Cathay Pacific (CX, Hong Kong International) shareholders have approved, with 99% support, a government-led HKD39 billion Hong Kong dollar (USD5 billion) bailout of the airline, the Nikkei Asian Review reported.

The July 13 vote on the package of measures of equity and debt support, emanating from the government of Hong Kong and the carrier's major shareholders, comes as observers expect the company to post a net loss of more than HKD8 billion (USD1 billion) for the first half of 2020.

The advisory group Institutional Shareholder Services had recommended shareholders to approve the rescue plan, as "the recapitalisation is essential for the group in order to build up its liquidity, strengthen its financial position, and weather the impact of the Covid-19 pandemic."

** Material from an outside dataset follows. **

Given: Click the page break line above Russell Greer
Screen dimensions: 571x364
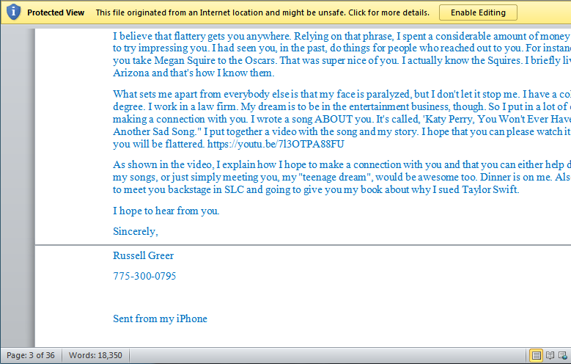Looking at the screenshot, I should [303, 244].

The plan includes the sale of preference shares and a rights issue, which the adviser had recommended voting against, as "unlike the recapitalisation proposals, the general share issuance mandate is a blanket authorisation." But the shareholders supported this too.

Cathay, which lacks domestic services that can cushion losses in international traffic, has said that the bailout will give it enough working capital for at least the next 12 months.

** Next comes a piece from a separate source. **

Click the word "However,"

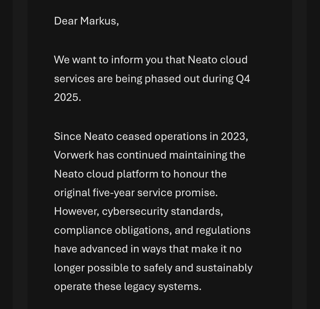point(76,211)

The airline saw 99.4% fewer passengers in May year-on-year, operating at 3% of capacity, pledging to raise operating capacity to 5% for June. Its low-cost unit HK Express has been completely grounded since March. The budget carrier has said it will resume flights on August 2, but a third wave of the pandemic in Hong Kong may force it to shelve that plan.

Meanwhile, the Hong Kong government designated two observers, Carlson Tong and Rimsky Yuen, to Cathay Pacific's board on July 14, the South China Morning Post reported. They will oversee the rescue measures' implementation. It is the first time the government will have a direct interest in the flag carrier’s affairs.

Tong was chairman of the territory's Securities and Futures Commission from 2012 to 2018, is a 30-year veteran with KPMG, and was for a period an Airport Authority Hong Kong board member. Yuen, a lawyer, was formerly the top justice official in the Hong Kong government administration.

A source at Cathay Pacific also revealed this week that the company was considering sending "more than 50" of its widebody aircraft to less humid locations than Hong Kong International for storage as it reviews the size of its fleet, Reuters reported.

Large Asia-Pacific carriers such as Air New Zealand, Qantas, and Singapore Airlines have already taken this step, dispatching aircraft to desert locations in Australia and the United States for long-term storage and possible early retirement. The source named Dubai and Australia as locations Cathay was looking at.

Cathay Pacific currently operates a fleet of twenty-seven A330-300s, twenty-four A350-900s, twelve A350-1000s, seventeen B777-300s, and fifty-one B777-300ERs, as well as six B747-400ERFs and fourteen B747-8Fs, the ch-aviation fleets module shows. Its Cathay Dragon subsidiary operates twenty-six A330-300s as well as fourteen A320-200s and eight A321-200s, while HK Express has eight A320-200s, five A320-200neo, and eleven A321-200s.